Thursday, May 12, 2016

Walls....keeping ghettos in and out!


In one city, the divide takes the form of a major street south of which lies the university, and north of the street, one finds the poor section of town. In the small town where I grew up, the dividing line was a river, running south and emptying into a large Great Lake. To the east of the river inside the town boundaries, the poor people lived, worked and almost universally travelled outside their section of town for employment. Founded first, the east side of the river was dotted liberally with houses in need of repair, sidewalks that were broken and given that the section of town was out-of-sight and out-of-mind for the decision-makers in the town, was unlikely to see the kind of municipal attention in terms of improved public works like upgraded roads, updated schools, street lights and what has become known in larger cities as gentrification. Another dividing line was ‘snob hill’ that piece of geography and topography that hosted the large, historic, architecturally designed homes of some of the professional class. Snob hill provided another higher status in the collective mind of townspeople, to the west side of the river. Looking out from these elegant homes, one viewed the “Big Sound’ of the Georgian Bay, one of the more spectacular views on that lake.

Although there were hymns to a classless society not so long ago, they have faded into the mist of a few politicians’ never-to-be-realized dreams. We are now living, each of us in our own town or city, in a society one of whose primary characteristics is the class war. It used to be that a university education was a passport into a secure, well-paying job, with considerable benefits, a pension and social respectability. Now, according to one study in the United Kingdom, universities are segregated by the incomes paid with graduates from Oxford and London Universities earning considerably more income than graduates from universities like the University of York in the north. It used to be that the suburbs housed the gentry class, and the centre of major cities were crippled into crumbling buildings and suspect ethos. Today, with the renewal of downtown cores, in many cities, the people with the money, and thereby the status and the class, the people with the power, the influence, and especially with the networks, reside and rule.

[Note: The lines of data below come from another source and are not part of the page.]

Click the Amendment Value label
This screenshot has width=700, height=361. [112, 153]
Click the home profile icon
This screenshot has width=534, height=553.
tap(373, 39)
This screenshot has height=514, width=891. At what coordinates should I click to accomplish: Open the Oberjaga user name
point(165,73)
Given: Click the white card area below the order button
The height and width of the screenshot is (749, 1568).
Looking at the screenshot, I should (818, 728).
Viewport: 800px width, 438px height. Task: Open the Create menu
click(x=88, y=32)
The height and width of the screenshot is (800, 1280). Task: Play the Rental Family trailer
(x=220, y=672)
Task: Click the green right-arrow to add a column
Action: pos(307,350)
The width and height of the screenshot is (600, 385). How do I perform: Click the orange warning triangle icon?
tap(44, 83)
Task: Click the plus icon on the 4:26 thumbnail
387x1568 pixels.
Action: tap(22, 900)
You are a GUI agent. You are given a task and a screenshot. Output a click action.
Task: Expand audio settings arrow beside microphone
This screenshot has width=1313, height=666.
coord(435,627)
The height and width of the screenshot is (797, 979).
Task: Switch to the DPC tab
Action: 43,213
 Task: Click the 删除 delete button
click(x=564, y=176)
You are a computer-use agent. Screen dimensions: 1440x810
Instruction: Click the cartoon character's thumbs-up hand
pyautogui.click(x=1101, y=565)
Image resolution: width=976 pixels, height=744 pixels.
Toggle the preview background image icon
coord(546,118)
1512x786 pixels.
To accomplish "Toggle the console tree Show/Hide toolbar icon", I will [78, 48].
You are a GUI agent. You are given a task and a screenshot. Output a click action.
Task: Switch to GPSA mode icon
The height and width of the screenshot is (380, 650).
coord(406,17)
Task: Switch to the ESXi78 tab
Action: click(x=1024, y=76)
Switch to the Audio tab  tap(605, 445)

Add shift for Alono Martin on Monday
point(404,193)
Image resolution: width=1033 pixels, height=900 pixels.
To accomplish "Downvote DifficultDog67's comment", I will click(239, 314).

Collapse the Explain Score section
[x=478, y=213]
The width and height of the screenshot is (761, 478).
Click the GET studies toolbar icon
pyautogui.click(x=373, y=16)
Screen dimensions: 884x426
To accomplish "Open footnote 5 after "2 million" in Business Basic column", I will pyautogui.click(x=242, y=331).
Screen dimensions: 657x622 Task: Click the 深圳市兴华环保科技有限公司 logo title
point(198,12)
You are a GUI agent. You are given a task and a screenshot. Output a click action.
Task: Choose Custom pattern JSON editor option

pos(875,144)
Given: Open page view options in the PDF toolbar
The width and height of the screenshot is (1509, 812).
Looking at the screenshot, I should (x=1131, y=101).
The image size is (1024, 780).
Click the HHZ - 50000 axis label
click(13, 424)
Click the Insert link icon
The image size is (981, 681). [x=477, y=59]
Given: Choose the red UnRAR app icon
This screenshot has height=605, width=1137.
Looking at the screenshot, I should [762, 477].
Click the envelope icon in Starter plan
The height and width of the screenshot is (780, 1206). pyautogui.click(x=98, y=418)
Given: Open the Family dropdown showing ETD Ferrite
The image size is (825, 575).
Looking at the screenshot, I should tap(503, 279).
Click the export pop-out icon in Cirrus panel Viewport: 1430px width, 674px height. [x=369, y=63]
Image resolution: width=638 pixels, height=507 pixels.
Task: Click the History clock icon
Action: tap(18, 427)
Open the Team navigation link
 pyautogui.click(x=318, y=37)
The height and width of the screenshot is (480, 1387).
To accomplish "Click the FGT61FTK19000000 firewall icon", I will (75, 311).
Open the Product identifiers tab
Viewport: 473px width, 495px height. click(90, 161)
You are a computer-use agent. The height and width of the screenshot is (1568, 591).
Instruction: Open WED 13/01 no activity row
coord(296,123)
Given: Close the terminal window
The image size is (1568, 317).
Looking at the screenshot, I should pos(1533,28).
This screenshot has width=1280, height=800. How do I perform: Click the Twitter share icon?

This social stratification continues, morphs with the changing directions in the flow of investment money, without even putting on the table such other divisions as that between male and female, between ethnic backgrounds, language differences, and origins of birth. And the stratification defies many of the initially studiously planned reforms of various political movements to bring the ‘monster’ to heel. Welfare morphs into workfare, attempting to excise the demeaning patronizing of the have-not’s by the have’s. Subsidized education fees, grants and bursaries have made some impact, in enlarging the university entrance demographic among the working poor, without ever succeeding in changing the attitudes of both have’s and have-not’s to each other. A university degree, however, is little more than a basic education, for most entry-level occupations, and many university grads have found it necessary to top their degrees with the icing of a community college-acquired skill. Simultaneously, peer pressure to have the brand-signatures of an ‘in crowd’ such as an I-Pad, I-Phone, the ‘in’ brand of athletic shoes (selected from a football-field filled with models), and for some even the family Beemer to take to college naturally generate a deep divide among undergraduates attending both “ultimate” universities and more ‘proletariat’ campuses. Little wonder, then, the campus administrators have to face the prospect of despairing students from “the other side of the tracks” (and we all know the translation of that phrase in anything  but flattering). Those reared on the right side of the tracks come with their own upper-class breeding that includes a disdain for those ‘lesser’ mortals who might just happen to have achieved the grades necessary to be granted admission. “Somebodies” need and depend upon “nobodies”  in every city, and town, and certainly college and university. Perhaps the inverse is also true: ‘nobodies’ also need ‘somebodies’ against whom to rail, compete and vent their envy and jealousy. The competitive culture, so honoured, almost revered by the corporate/business community, does nothing but enhance and enlarge the divides that we build physically and more importantly psychically and imaginatively.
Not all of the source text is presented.